Mustahil jika tidak laku keras.
Ironi
Indonesia
Berbeda yang terjadi
dengan B.J Habibie pada pesawat N 250-nya. Sosok yang sangat mengabdi pada
Indonesia ini membuktikan pada dunia bahwa Indonesia adalah negara yang mampu dalam
tekhnologi yang ditunjukkan dengan penerbangan perdana pesawat tersebut pada 10
Agustus 1995. Kala itu, pesawat tersebut diyakini akan laris manis di industri
penerbangan, mengingat belum ada pesawat dengan kelas serupa. Namun apa yang
terjadi? Pada krisis 1998, dari 150 BUMN yang ada, hanya 1 BUMN yang dikenakan
keputusan IMF (International Monetary
Fund) untuk dihentikan proyeknya, yaitu PT. Dirgantara Indonesia dan
pesawat kebanggaan Indonesia, N 250. Hal ini pun membuat N 250 tergeser oleh “adik
kelasnya”, ATR 72 asal Prancis yang laku keras hingga 1500 unit.
16 tahun kemudian,
tepatnya pada awal tahun 2012 Indonesia di semangatkan kembali dengan hadirnya
mobil Kiat Esemka yang dirakit oleh siswa SMK 2 dan SMK Warga Surakarta. Mobil
ini digunakan oleh Wali kota Solo pada masa itu, Joko Widodo sebagai
transportasi dinasnya. Tak perlu waktu lama, Jokowi pun mengajukan uji
kelayakan mobil tersebut pada pemerintah pusat. Pada 27 Februari 2012 mobil ini
mengikuti berbagai tes di Balai Thermodinamika Motor dan Propulsi (BTMP)
Serpong, Tangerang. Berbagai uji dilakukan mulai dari mutu hingga pengesahan
rancang bangun dan rekayasa. Dan hasilnya? Untuk kedua kalinya, Bangsa
Indonesia dibuat kecewa karena Kepala Pusat Komunikasi Kementerian Perhubungan pada
maa itu, Bambang S. Ervan menyatakan bahwa mobil Kiat Esemka tidak memenuhi
standar yang ditetapkan dengan dalih gagal lulus uji emisi. Ya, mungkin alasan
kekalahan mobil tipe SUV (mobil keluarga-red)

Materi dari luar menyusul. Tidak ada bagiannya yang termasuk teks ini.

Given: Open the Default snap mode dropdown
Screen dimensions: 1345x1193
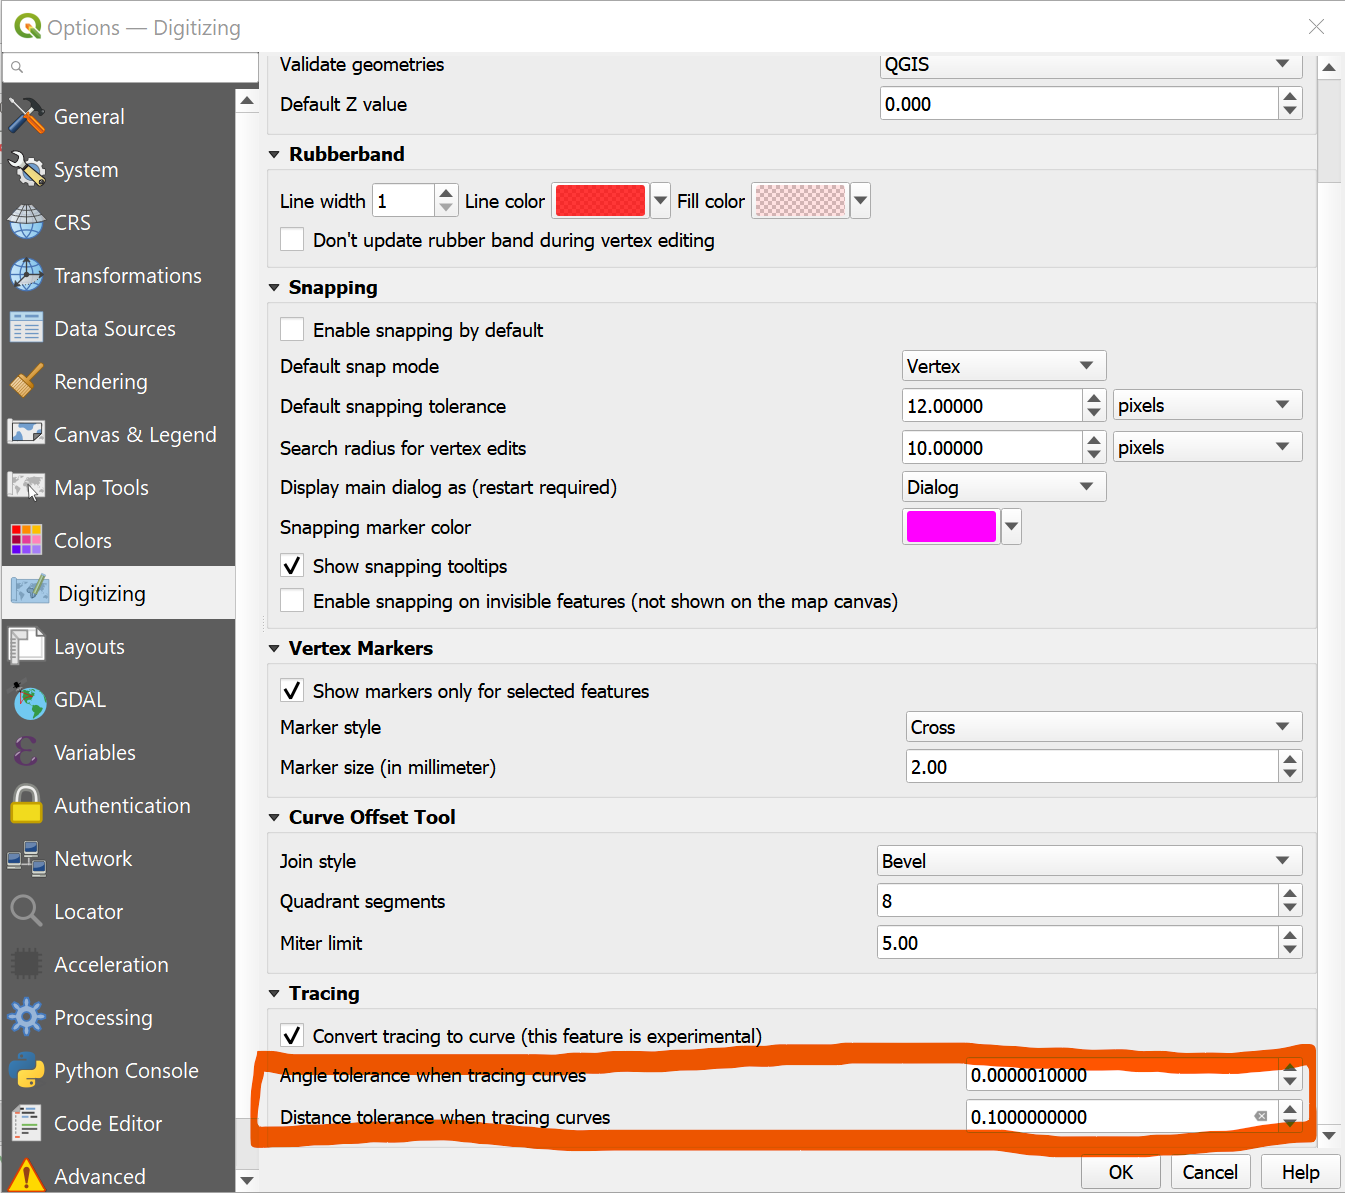Looking at the screenshot, I should pyautogui.click(x=1003, y=366).
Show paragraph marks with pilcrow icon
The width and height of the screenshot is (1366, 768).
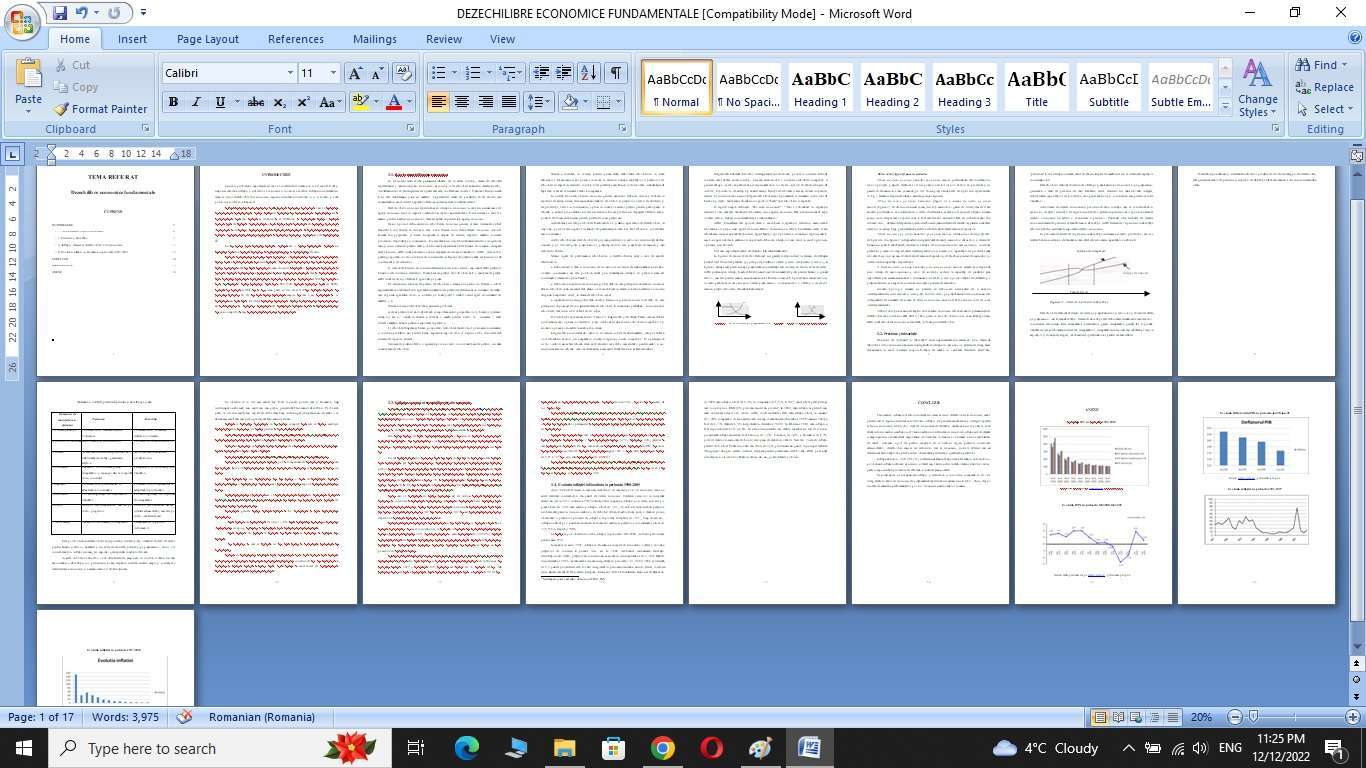pyautogui.click(x=616, y=73)
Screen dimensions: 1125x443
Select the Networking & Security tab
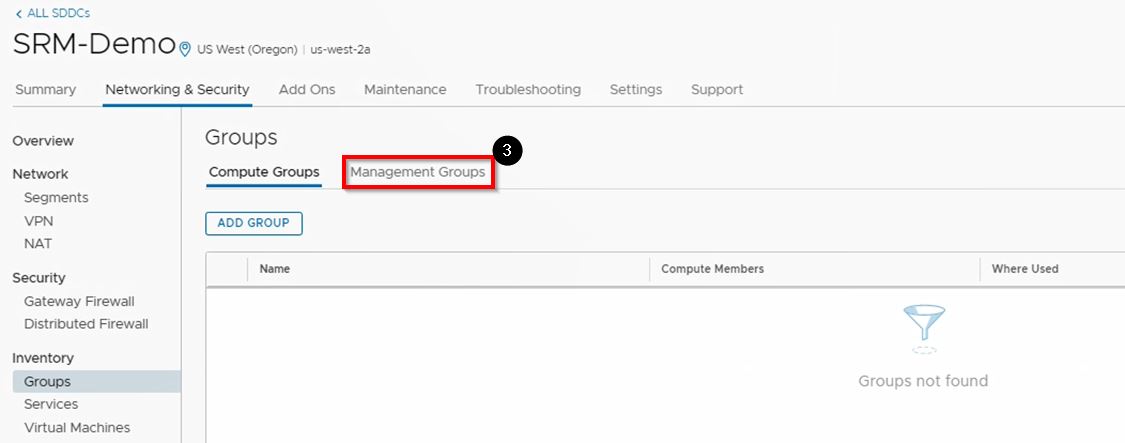click(x=177, y=89)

itu karena ia dihadapkan pada industri raksasa otomotif di Indonesia.
Namun apakah kini kita
harus berhenti untuk kembali membangun? Tentu tidak. Hal ini menjadi cubitan
kecil bagi kita untuk bangun dari tidur panjang dan bangkit bersama membangun
bangsa. Apapun rintangannya, kita harus menghadapinya bersama. Bukankah lidi yang
banyak akan lebih mudah untuk menyapu sampah daripada sebatang lidi saja? Hal
yang wajib kita ubah adalah pola perilaku bangsa yang berpendidikan tinggi. Buka
mata hati kita, tumbuhkan lagi sikap sederhana, dan basmi perlahan penyakit
konsumerisme dan shopaholic akut. Jika
mampu meng-handle semua permasalahan
dengan baik dan kompak, Indonesia dapat menjadi saingan berat negara maju
lainnya. Bersemangatlah! Dunia menunggu generasi emas Indonesia. Saatnya menjadi generasi yang berencana!